The Joint Unmanned Air Traffic Team (JUATT) at Embry-Riddle Aeronautical University's Prescott Campus is working to change the way commercial un​manned operators and participating hobbyists safely fly their aircraft. They have developed an unmanned air traffic control system based on the Military Grid Reference System (MGRS). The use of this grid system is common for current military operations and students at Embry-Riddle have been educated on how to use MGRS.

Seeing and avoiding are among the primary concerns surrounding unmanned aircraft systems (UAS), or drones. The JUATT system is similar to how air traffic control (ATC) currently service visual flight rules (VFR). Each UAS operator would file a proposed flight plan that requests permission to occupy an area of airspace up to 400 ft. above ground level using the grid system. This plan is reviewed by an unmanned controller who will either approve or deny the requested airspace. UAS operators then communicate with the unmanned controllers via text chat which helps reduce the cost of operations and allows ground based operators to communicate easily without radio interference.

According to the team, nothing like this currently exists. "Our system is different because it uses a grid reference system instead of fixes, waypoints, ground navigation aids, or latitude and longitude," said Jennah Perry, Professor of Air Traffic Management.

The JUATT system would allow for commercial UAS flights to be approved in a much more traditional manner by allowing UAS operators to contact the controlling agencies directly, while at the same time ensuring that manned aircraft are given the proper separation from UAS.

The team acknowledges that FAA ATC facilities are understaffed and overworked.

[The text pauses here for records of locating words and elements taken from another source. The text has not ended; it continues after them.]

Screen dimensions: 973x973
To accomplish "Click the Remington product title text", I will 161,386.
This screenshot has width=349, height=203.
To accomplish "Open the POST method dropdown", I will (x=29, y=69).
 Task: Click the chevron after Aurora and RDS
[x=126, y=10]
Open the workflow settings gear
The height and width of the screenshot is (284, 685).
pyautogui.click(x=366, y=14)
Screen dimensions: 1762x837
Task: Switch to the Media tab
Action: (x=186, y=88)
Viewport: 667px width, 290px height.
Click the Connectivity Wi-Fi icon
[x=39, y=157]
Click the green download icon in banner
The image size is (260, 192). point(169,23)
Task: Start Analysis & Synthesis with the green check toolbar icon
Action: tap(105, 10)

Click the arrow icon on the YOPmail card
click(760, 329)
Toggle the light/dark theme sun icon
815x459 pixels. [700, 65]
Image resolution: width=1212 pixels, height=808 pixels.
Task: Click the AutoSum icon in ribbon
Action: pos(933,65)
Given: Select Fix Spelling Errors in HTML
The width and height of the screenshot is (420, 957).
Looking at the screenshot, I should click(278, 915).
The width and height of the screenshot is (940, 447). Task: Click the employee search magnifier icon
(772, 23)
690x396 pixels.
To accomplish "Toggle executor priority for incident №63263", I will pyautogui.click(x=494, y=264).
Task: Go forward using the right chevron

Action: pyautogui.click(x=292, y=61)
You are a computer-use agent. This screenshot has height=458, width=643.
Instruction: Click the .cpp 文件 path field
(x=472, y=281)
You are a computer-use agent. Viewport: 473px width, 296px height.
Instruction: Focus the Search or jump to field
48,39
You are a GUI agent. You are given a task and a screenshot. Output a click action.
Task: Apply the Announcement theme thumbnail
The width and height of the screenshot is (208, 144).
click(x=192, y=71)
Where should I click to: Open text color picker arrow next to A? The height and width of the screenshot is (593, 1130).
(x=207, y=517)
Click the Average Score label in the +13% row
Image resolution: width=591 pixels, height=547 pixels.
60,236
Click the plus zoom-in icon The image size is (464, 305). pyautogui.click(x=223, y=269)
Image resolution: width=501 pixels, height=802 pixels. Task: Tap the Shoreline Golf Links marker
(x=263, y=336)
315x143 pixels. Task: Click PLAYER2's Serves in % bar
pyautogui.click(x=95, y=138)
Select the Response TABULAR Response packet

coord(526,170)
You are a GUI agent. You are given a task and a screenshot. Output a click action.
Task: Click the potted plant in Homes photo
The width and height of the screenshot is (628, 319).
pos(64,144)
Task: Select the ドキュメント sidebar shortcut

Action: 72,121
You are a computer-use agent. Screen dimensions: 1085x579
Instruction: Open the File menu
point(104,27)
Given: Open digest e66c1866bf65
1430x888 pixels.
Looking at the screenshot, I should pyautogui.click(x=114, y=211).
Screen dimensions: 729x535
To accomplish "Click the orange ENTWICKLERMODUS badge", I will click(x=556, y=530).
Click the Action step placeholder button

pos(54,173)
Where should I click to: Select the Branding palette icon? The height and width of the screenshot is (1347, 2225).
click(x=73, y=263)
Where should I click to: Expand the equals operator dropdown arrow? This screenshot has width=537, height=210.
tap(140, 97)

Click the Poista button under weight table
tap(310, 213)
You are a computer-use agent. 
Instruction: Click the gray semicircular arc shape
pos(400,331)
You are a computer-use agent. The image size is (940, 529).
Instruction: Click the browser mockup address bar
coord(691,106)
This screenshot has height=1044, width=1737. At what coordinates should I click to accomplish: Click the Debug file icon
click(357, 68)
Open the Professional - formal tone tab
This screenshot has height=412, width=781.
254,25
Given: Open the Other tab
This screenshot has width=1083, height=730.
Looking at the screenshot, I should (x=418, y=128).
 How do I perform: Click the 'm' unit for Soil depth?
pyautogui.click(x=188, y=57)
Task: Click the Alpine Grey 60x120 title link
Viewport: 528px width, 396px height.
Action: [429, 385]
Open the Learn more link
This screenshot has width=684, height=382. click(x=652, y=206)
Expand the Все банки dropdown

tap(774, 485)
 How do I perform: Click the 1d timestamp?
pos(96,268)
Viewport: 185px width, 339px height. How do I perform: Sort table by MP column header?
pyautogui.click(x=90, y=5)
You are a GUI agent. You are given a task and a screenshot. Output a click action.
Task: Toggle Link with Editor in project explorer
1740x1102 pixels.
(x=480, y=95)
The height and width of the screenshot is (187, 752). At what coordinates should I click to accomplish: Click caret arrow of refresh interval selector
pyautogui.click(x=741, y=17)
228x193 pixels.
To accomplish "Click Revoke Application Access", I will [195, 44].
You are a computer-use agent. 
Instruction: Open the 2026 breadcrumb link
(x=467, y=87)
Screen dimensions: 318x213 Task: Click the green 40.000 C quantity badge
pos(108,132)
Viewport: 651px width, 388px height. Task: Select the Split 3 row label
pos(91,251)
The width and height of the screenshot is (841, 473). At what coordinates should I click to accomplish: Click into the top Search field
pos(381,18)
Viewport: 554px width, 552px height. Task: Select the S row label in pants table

JUATT proposes that with Flight Service Station hub facilities currently housing experienced air traffic control specialists already familiar with unmanned operations, a mere software upgrade to the FS21 system could allow commercial unmanned aircraft operations to be safely integrated and separated in the National Airspace System.

"The JUATT method combined with the Flight Service concept would essentially solve all problems the FAA faces with respect to integrating commercial unmanned aircraft into the National Airspace System," added Perry. "Instead of trying to 're-invent the wheel,' perhaps we should be looking at ways to economically and feasibly transform it into what the users need today."